Die Slogans und Forderungen knüpfen an das Ideal aus dem Befreiungskrieg gegen Frankreich an: ein freies und demokratisches Algerien. Man orientiert sich an den Opfern der Märtyrer des damaligen Aufstands - und zeigt dem Regime, dass es die Revolution pervertiert hat und nicht würdig sind, das Land zu führen. Die Algerier haben während des arabischen Frühlings zwar stillgehalten, sie haben aber alle mit angehaltenem Atem verfolgt. Sie waren noch traumatisiert vom Bürgerkrieg und wollten auf keinen Fall, dass das Land wieder im Chaos versinkt. Sie befürchteten Destabilisierungsmanöver, zumal das Regime mit genau dieser Angst spielte.

In Beschreibungen ist oft die Rede von der "Macht", die das Land regiert, dem "pouvoir", das Sie auch zitieren. Wer ist das und wie gefährlich sind die Proteste für diese heimliche Herrschaft?

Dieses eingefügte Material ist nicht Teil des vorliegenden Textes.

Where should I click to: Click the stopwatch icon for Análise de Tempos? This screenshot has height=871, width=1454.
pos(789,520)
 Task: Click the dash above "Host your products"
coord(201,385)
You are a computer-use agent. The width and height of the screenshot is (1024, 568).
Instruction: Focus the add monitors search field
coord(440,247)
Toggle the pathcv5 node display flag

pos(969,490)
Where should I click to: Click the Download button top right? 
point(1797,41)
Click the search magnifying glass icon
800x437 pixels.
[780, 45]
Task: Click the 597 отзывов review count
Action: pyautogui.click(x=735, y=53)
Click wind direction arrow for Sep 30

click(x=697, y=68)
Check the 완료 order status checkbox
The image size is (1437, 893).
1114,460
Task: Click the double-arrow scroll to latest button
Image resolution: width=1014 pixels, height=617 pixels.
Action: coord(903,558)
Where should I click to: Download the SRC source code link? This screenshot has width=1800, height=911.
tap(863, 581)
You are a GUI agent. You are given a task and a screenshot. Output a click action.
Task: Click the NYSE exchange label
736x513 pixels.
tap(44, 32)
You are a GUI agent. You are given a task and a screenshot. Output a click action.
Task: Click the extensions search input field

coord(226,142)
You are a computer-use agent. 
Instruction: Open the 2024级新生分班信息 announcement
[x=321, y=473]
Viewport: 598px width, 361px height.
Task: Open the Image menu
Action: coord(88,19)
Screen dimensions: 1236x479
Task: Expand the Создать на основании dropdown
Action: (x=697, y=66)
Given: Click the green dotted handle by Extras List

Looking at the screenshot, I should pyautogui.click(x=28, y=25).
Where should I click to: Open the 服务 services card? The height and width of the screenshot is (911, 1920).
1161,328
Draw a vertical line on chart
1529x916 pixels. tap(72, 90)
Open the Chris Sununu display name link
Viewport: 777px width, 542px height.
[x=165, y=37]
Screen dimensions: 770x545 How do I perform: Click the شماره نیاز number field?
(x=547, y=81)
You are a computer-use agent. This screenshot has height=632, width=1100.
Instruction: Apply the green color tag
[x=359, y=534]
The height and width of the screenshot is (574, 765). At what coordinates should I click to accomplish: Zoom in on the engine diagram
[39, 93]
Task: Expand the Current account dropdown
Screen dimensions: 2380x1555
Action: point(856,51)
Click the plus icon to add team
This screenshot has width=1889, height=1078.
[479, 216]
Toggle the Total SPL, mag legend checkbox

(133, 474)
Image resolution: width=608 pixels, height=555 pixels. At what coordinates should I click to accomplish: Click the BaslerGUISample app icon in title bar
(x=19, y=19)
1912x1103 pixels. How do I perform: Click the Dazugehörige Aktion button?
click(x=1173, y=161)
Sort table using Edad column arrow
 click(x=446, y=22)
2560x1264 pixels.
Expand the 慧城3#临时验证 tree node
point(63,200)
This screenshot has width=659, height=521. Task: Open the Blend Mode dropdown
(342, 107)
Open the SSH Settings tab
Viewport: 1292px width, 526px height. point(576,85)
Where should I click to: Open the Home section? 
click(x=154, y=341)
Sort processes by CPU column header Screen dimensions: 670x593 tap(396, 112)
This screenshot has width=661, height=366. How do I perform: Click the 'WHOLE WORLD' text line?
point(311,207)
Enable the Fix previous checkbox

Eigentlich hat das Militär die Herrschaft inne. Die Armee mit ihren Sicherheitsdiensten ist die einzige organisierte Kraft. Sie hat im Sommer 1962 mit der "Oujda-Gruppe" die Führung übernommen und sich immer wieder neu strukturiert. Erst haben sie die Diktatur der Einheitspartei installiert und auf den Sozialismus gesetzt, dann einem Pseudo-Liberalismus das Wort geredet, gern mit dem Schreckgespenst des Islamismus gedroht. "Die Macht" in Algerien ist so undurchsichtig wie die Mafia. Es gibt Absprachen zwischen Generälen und Geschäftsleuten. Als Präsident Muhammad Boudiaf dieser "finanzpolitischen Mafia" das Handwerk legen wollte, wurde er 1992 umgebracht. Seither hat sich niemand mehr an das Thema herangetraut.

Schauen Sie optimistisch oder pessimistisch in die Zukunft?

Ich war kurzfristig immer pessimistisch und langfristig optimistisch, schon weil ich an das algerische "Genie" geglaubt habe, daran, dass den Algeriern so wichtig ist, welches Bild sie in der Welt abgeben. Das alles muss zu einem demokratischen Staat führen. Ich glaube wirklich, dass wir eine Revolution erleben, wie es noch keine gab.